Ero guro nansensu merupakan istilah wasei-eigo (adalah kata-kata bahasa Jepang yang dibuat dari menggabungkan dua kata dari bahasa Inggris sehingga terbentuk arti baru yang sama sekali tidak dikenal dalam kosakata bahasa Inggris.) adalah gerakan budaya, seni dan sejarah yang merupakan penggabungan filosofi politik yang berubah menjadi estetika. Seniman, penyair, pembuat film, musisi, dan seni tato telah memadukan konsep pada karya mereka dan menciptakan salah satu gerakan seni pertama yang membentang selama berabad-abad
Hatu, 1972 - Toshio Saeki

Istilah Ero Guro Nansensu berasal dari kata: ero dari "ero(tic)", guro dari "gro(tesque)", dan nansensu dari "nonsense". Dalam kenyataannya, "keanehan" yang tersirat dalam istilah ini merujuk pada hal-hal yang cacat, tidak alami, atau mengerikan. Barang-barang yang bersifat pornografi dan berdarah belum tentu ero guro, dan sebaliknya.
Ero guro nansensu, dicirikan sebagai "Berawal pada masa prewar (sebelum perang), fenomena budaya borjuis yang mengabdikan dirinya untuk eksplorasi yang menyimpang, yang aneh, dan yang konyol," terwujud dalam budaya populer Taisho Tokyo selama tahun 1920-an pada era Shōwa. Periode Shōwa (25 Desember 1926–7 Januari 1989) adalah salah satu nama zaman di Jepang pada abad ke-20. Zaman Shōwa berlangsung pada masa pemerintahan Kaisar Shōwa (Hirohito), sejak Kaisar Hirohito naik tahta pada 25 Desember 1926 hingga wafat pada 7 Januari 1989. Tahun Shōwa berlangsung hingga tahun 64 Shōwa, dan merupakan masa pemerintahan terpanjang dari seorang kaisar di Jepang (62 tahun 2 minggu), walaupun tahun terakhir zaman Shōwa (tahun 64 Shōwa) hanya berlangsung selama 7 hari.

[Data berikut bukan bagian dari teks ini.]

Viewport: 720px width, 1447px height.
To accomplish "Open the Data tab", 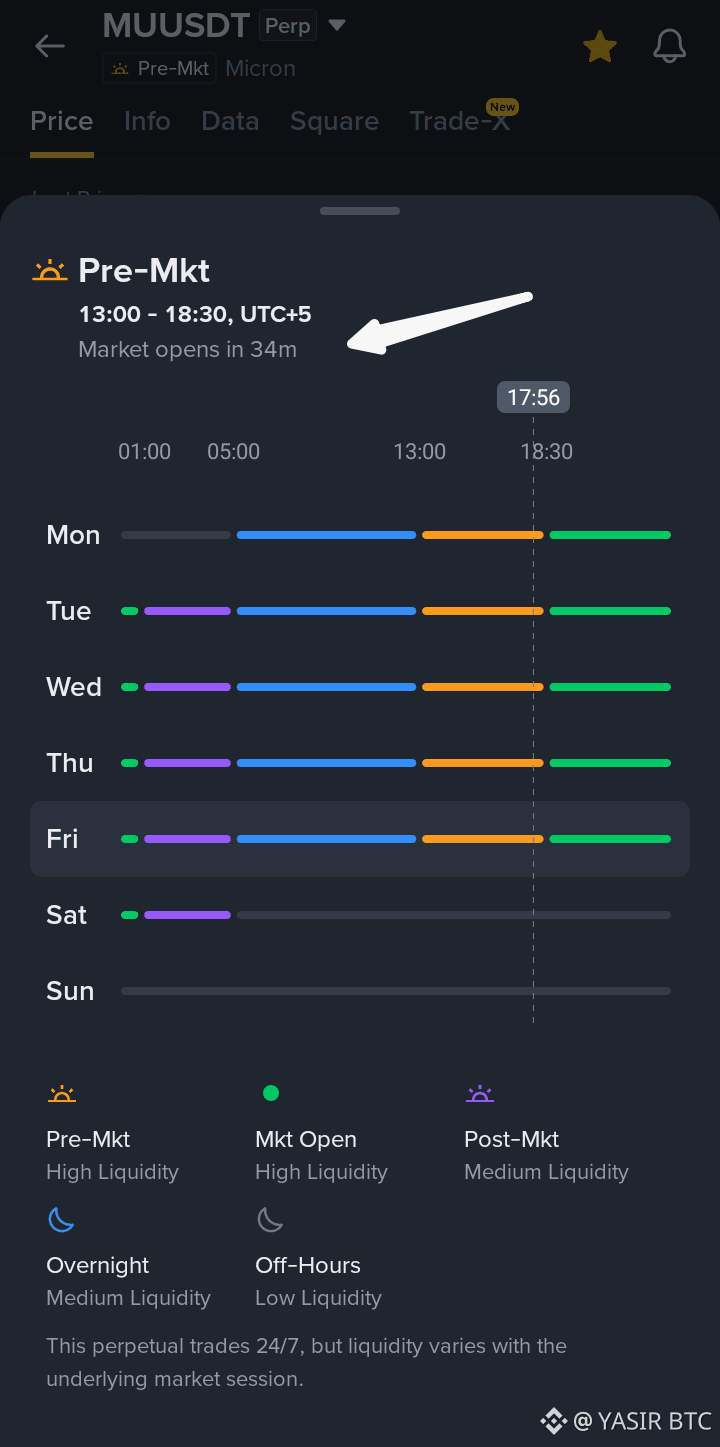I will (x=230, y=121).
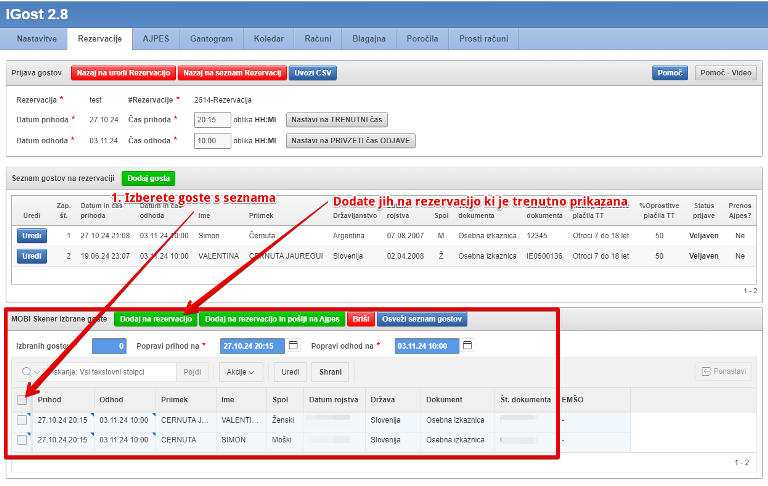Tick the select-all checkbox in grid header
The height and width of the screenshot is (486, 768).
pos(22,400)
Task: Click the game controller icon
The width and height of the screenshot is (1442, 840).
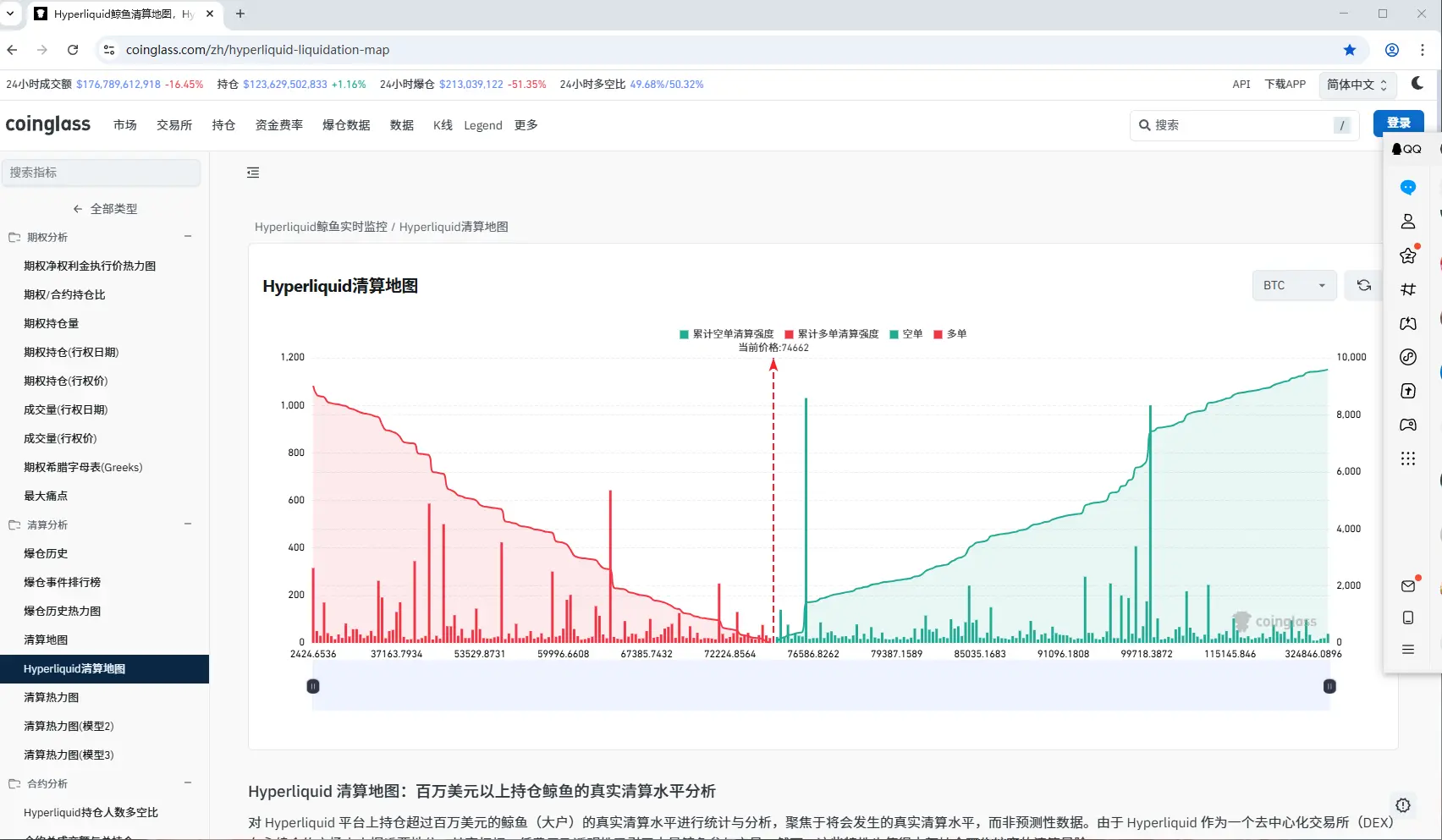Action: [x=1408, y=425]

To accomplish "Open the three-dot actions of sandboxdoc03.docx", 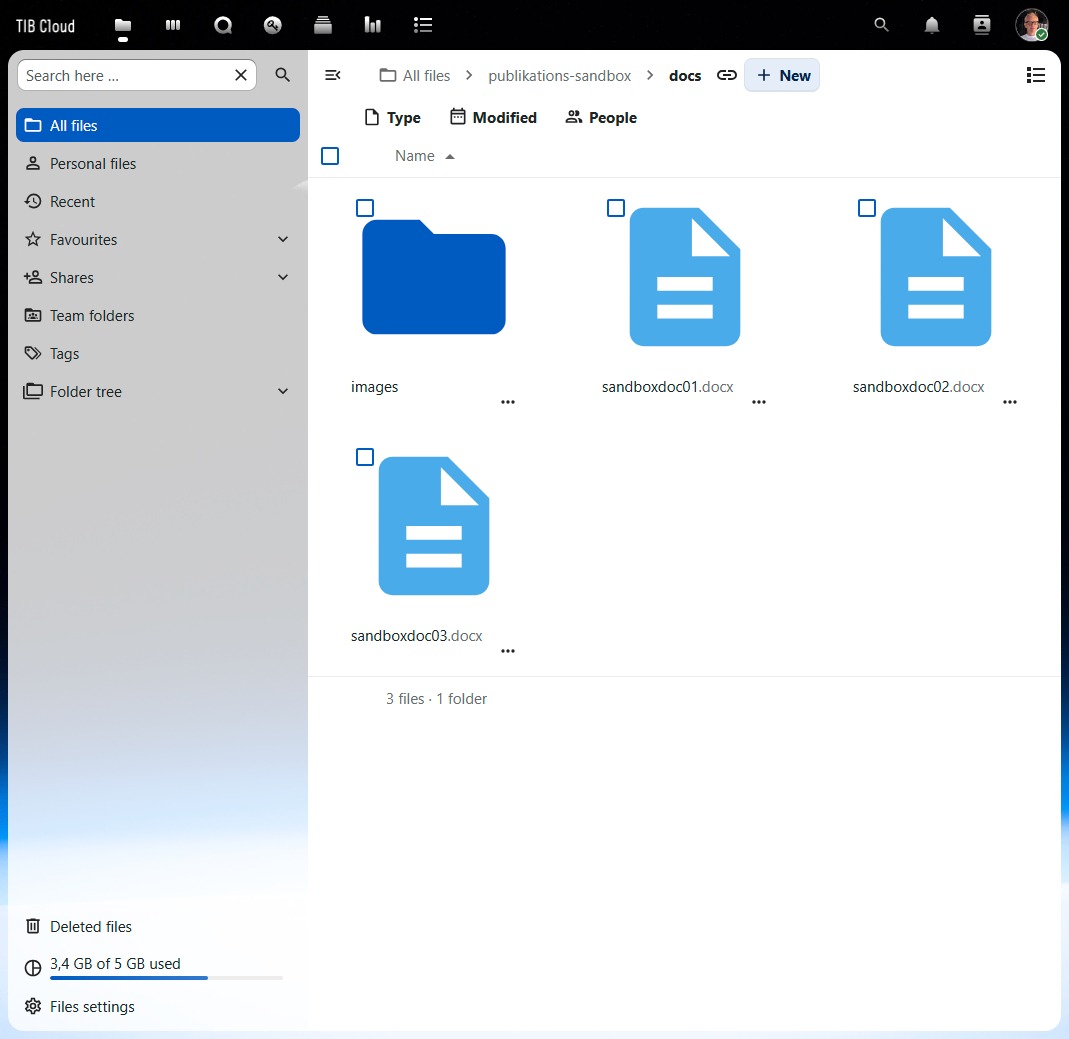I will tap(507, 650).
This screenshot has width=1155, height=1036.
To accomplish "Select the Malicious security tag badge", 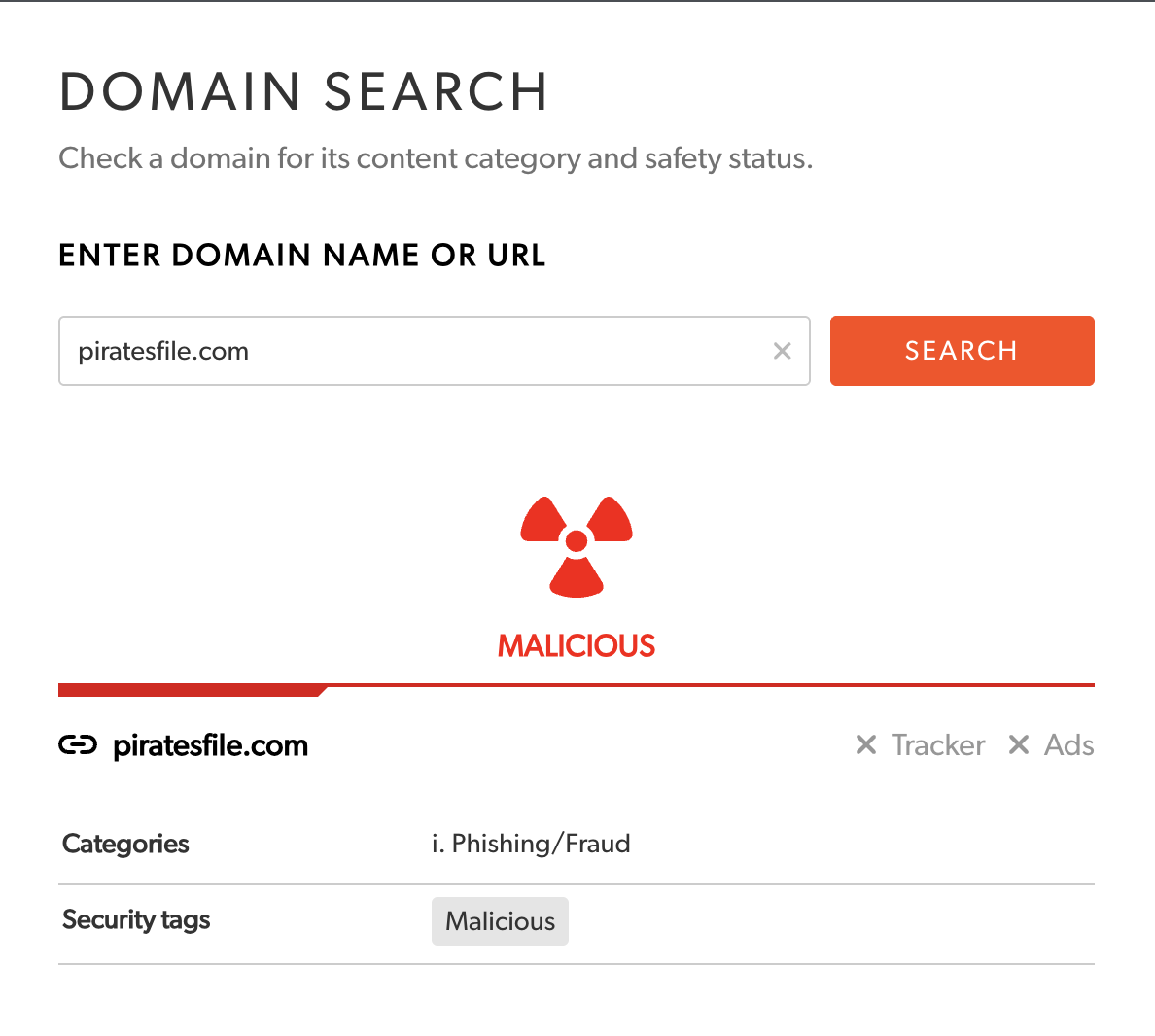I will pos(500,920).
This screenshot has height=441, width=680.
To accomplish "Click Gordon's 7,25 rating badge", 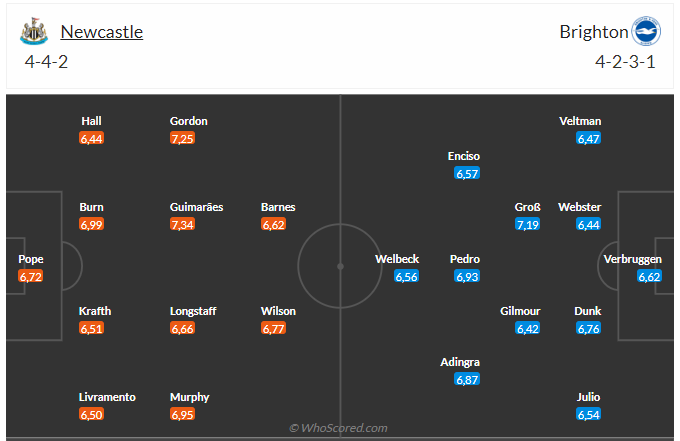I will pos(182,138).
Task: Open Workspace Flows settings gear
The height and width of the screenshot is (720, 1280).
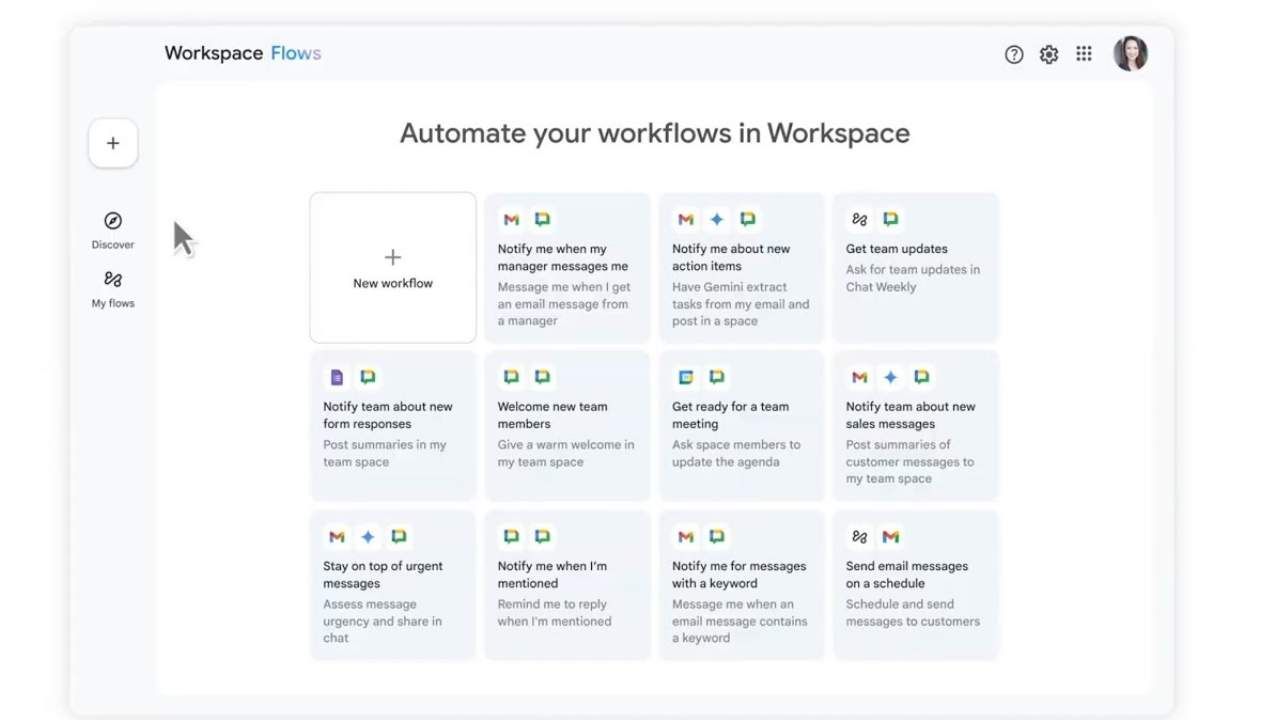Action: point(1048,54)
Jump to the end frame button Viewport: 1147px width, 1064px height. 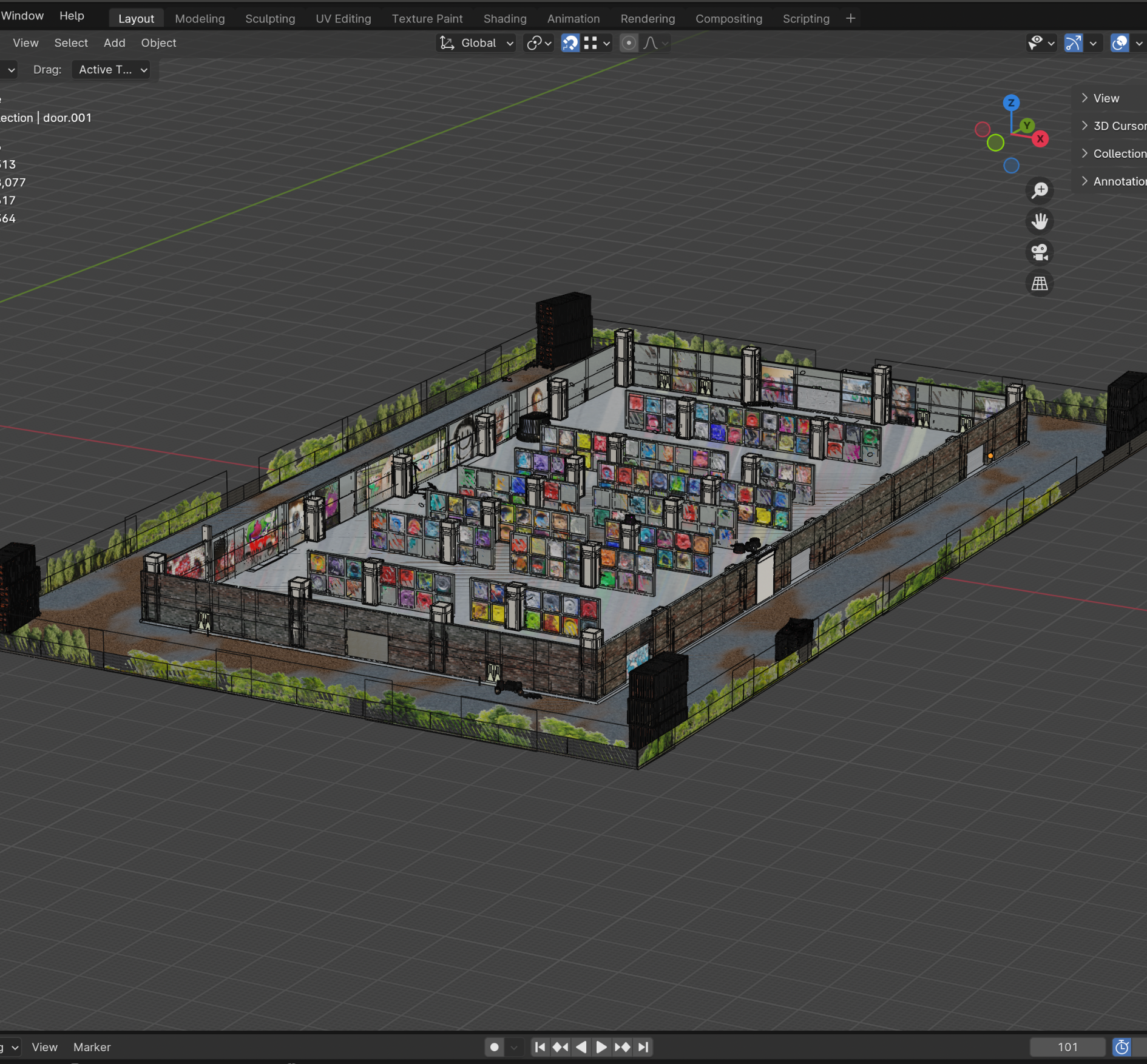tap(644, 1047)
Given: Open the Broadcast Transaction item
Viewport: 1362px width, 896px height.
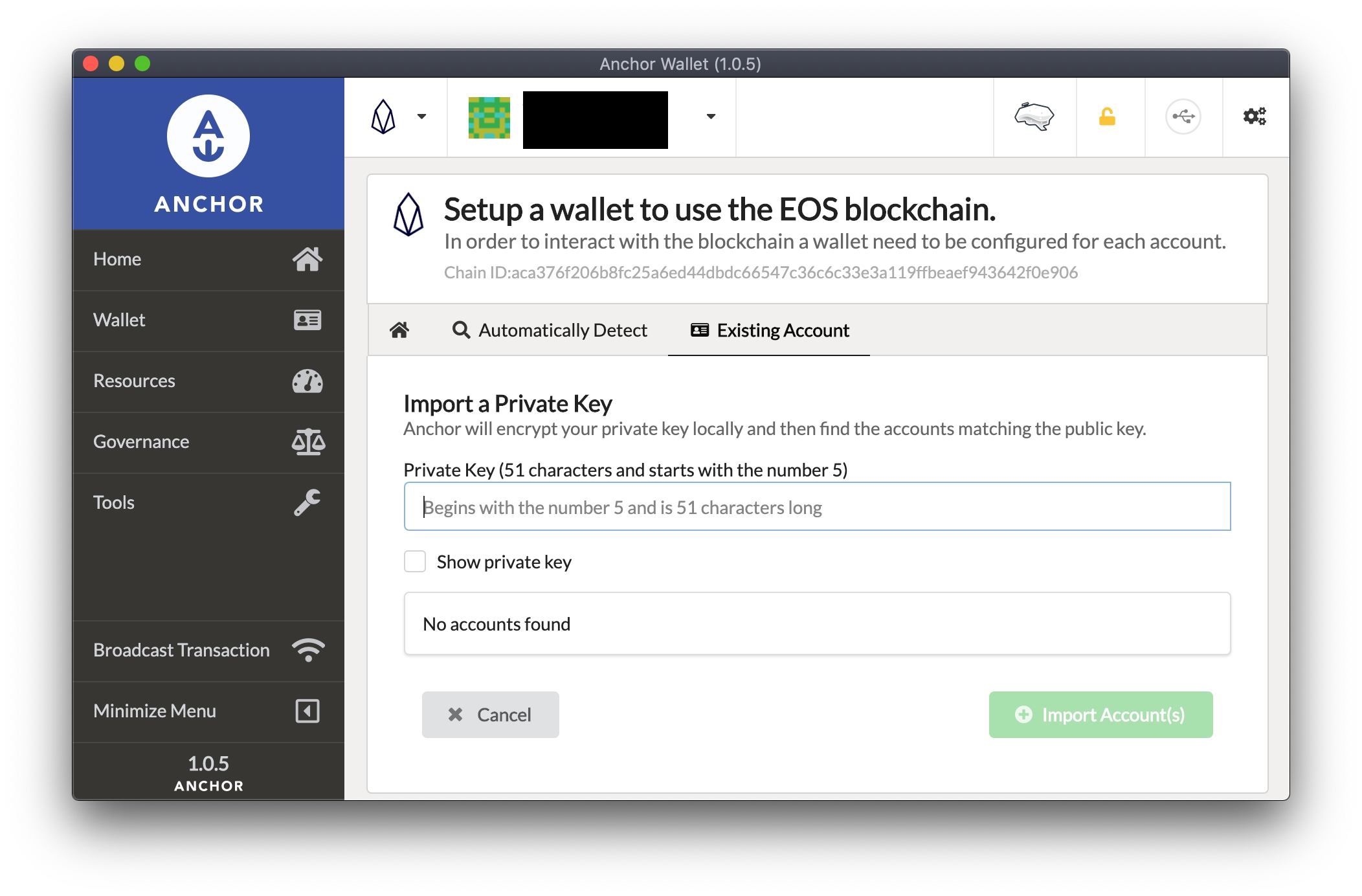Looking at the screenshot, I should click(x=208, y=650).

Lucy's Mutation, 2014Takato Yamamoto

Selama zaman Shōwa, Jepang memasuki periode totalitarianisme politik, ultranasionalisme, dan fasisme yang berpuncak pada invasi ke Tiongkok pada tahun 1937. Peristiwa tersebut merupakan bagian dari masa konflik dan kekacauan di seluruh dunia, seperti halnya Depresi Besar dan Perang Dunia II.

Ecstasy of Linked Circles, 2015Takato Yamamoto

Penulis Ian Buruma menggambarkan suasana sosial saat itu sebagai "hedonisme yang gelisah, kadang-kadang nihilistik yang membawa Weimar Berlin ke pikiran." (Budaya Weimar adalah kemunculan seni dan sains yang terjadi di Jerman selama Republik Weimar, yang terakhir pada saat periode antar perang antara kekalahan Jerman dalam Perang Dunia I pada 1918 dan Hitler naik ke tampuk kekuasaan pada 1933. pada tahun 1920-an Berlin berada di pusat kesibukan budaya Weimar).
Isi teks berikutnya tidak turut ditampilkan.